Rishi Sunak has named Suella Braverman as home secretary in his most controversial cabinet appointment as the new prime minister.
Ms Braverman was forced to resign as home secretary only six days ago over a security breach, amid the chaos of the final hours of the Liz Truss government.
The controversial right-winger admitted to a “technical infringement” of the ministerial rules by sending an official document from a personal email and said she had taken “responsibility”.
A Home Office source told The Independent that Ms Braverman’s email had constituted two conventions of the ministerial code – by sharing a statement ahead of time and from a personal account.
But it could not be formally investigated because no ethics adviser is in place, following Lord Geidt’s resignation under Boris Johnson’s leadership.
Home Office staff had barely started work to implement Mr Braverman’s controversial agenda when she resigned as home secretary last Wednesday.
“The thing that struck us about her is that she talked a lot but didn’t deliver on anything,” a source said at the time.
“Stability is what staff want, it would be quite nice to have someone quite boring who’s not briefing to the press every five minutes.”
The appointment of Grant Shapps as the new home secretary had been greeted with cautious optimism among civil servants, who viewed him as a stable transport secretary who supported them under pressure.
But Mr Shapps was moved to become business secretary as Rishi Sunak appointed his first cabinet on Tuesday.
The new prime minister has vowed to “make the Rwanda policy work” and stop irregular Channel crossings.
During his first leadership campaign, he hit out at “boat after boat full of illegal migrants coming from safe European countries” but claimed he would welcome “genuine asylum seekers”.
Mr Sunak issued a 10-point plan including a pledge to “reform our broken asylum laws”, including by “tightening our definition of who qualifies for asylum in the UK” and enhanced powers to “detain, tag, and monitor illegal migrants”.

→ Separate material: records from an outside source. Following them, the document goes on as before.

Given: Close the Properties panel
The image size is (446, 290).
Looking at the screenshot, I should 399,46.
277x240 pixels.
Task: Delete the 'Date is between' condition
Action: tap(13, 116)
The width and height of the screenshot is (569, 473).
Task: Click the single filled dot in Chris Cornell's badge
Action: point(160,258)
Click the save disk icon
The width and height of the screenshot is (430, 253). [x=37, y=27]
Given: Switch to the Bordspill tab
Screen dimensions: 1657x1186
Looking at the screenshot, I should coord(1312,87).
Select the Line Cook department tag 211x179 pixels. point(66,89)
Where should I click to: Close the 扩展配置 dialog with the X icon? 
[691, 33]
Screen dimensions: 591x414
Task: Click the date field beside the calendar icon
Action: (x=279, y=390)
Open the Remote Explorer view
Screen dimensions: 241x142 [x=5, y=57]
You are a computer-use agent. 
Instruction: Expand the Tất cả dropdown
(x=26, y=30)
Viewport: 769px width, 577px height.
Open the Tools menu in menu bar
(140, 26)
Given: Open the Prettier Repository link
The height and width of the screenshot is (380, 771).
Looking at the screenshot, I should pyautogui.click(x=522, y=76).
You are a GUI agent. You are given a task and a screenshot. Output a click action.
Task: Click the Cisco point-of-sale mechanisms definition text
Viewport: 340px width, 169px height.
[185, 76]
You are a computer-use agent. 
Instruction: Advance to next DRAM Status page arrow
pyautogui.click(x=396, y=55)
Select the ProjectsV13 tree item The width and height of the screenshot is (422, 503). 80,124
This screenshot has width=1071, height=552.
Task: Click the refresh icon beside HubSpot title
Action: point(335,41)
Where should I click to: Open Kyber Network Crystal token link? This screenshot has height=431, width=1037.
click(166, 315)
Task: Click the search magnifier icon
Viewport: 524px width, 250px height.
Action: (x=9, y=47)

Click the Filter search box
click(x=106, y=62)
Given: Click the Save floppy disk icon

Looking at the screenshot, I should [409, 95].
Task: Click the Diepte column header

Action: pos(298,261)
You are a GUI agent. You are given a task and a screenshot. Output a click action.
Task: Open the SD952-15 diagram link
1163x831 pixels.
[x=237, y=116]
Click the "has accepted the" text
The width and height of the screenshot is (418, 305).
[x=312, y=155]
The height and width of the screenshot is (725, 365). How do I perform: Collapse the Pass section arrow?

Ms Braverman previously triggered discussions between the Home Office, Downing Street and government lawyers aiming to alter the operation of human rights and modern slavery laws in relation to asylum claims.
With Dominic Raab being re-appointed as justice secretary, that work is now expected to resume and the decision to shelve the Bill of Rights may be reviewed.
Ms Braverman has vowed to pursue the floundering Rwanda deal, saying that seeing a flight take off was her “dream” and “obsession”, despite ongoing legal challenges and mounting costs.
Four High Court cases linked to the agreement are currently underway, with no flights yet scheduled to take asylum seekers to the country.
A watchdog report published last week also showed the Home Office internally admitting that its current practice of housing unaccompanied children in asylum hotels is illegal.
Ms Braverman publicly disagreed with Liz Truss on wider migration issues, calling for cuts to net numbers and student visas, while her open criticism of Indian migrants endangered a major trade deal with Delhi.
The new prime minister has hinted at a more economically-centred approach to migration, saying he wants Britain to be a “place for global talent”.
Ms Braverman also sparked an early rift with police officers by accusing them of “pandering to identity politics” rather than “catching the bad guys” and ordering them to cut crimes including murder by 20 per cent - without saying how the reduction would be implemented or measured.
The policy was put on hold following the resigation of Liz Truss, who originally proposed the targets during her Conservative leadership campaign, and its future is unclear.
Ms Braverman had not formally met key police bodies during her first six weeks in office, with government instability disrupting several official engagements, and a series of meetings originally planned for November could be delayed.
The government was accused of fuelling rocketing transgender hate crime after the home secretary waded into rows on Twitter and declared at the Conservative Party conference that “a woman has two X chromosomes, a woman gives birth, a woman does not have a penis”.
The day before her resignation last week, Ms Braverman sparked incredulous laughter in the House of Commons after attacking “the coalition of chaos, the Guardian-reading, tofu-eating wokerati” while backing a package of draconian protest laws.
The Public Order Bill has been narrowly passed by MPs but is likely to be opposed by the House of Lords, who threw out the same proposals - including the suspicionless stop and search of peaceful protesters - when the government attempted them in a previous act.
The Independent understands that many of the new powers are not widely supported by police, while the Home Office itself admitted that proposed banning orders “essentially takes away a person’s right to protest and … would very likely lead to a legal challenge”.